SHORT PROBLEM: Count the lines in the data below that contain the word "Choose". Reply with only the number.

## BEGIN RECORDS SHOWN

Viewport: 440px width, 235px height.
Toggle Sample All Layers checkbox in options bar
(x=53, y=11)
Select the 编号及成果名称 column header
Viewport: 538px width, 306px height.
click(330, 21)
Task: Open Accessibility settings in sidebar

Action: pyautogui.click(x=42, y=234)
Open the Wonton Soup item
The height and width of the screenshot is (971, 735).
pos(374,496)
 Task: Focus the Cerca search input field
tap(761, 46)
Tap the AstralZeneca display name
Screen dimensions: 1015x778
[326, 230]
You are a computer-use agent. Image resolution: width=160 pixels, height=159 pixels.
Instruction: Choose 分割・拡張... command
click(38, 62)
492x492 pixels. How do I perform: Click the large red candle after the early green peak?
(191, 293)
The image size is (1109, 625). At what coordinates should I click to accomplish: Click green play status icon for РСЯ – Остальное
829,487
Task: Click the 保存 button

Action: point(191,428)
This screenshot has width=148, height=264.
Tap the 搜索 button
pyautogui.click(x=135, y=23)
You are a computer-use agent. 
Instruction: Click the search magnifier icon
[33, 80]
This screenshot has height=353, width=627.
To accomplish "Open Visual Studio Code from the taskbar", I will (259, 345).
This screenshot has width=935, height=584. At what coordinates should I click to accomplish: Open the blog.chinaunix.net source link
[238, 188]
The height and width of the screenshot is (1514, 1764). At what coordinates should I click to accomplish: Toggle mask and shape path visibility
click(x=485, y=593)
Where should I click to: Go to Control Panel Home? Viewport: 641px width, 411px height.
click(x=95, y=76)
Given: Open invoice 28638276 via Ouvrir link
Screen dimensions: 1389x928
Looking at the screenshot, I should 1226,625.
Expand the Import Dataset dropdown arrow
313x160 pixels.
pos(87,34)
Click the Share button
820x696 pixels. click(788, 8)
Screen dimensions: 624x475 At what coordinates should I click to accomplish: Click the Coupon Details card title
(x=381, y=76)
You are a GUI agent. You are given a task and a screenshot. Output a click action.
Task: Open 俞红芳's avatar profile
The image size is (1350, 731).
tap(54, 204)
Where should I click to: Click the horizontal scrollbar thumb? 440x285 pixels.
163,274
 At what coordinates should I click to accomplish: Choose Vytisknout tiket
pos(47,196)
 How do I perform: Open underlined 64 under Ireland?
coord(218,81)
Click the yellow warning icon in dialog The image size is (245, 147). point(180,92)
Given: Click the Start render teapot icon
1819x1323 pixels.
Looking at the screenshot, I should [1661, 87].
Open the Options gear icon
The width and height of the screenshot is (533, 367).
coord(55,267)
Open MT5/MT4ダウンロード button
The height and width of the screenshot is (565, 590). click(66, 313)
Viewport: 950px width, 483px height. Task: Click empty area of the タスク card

## END RECORDS SHOWN

EXERCISE OUTPUT: 2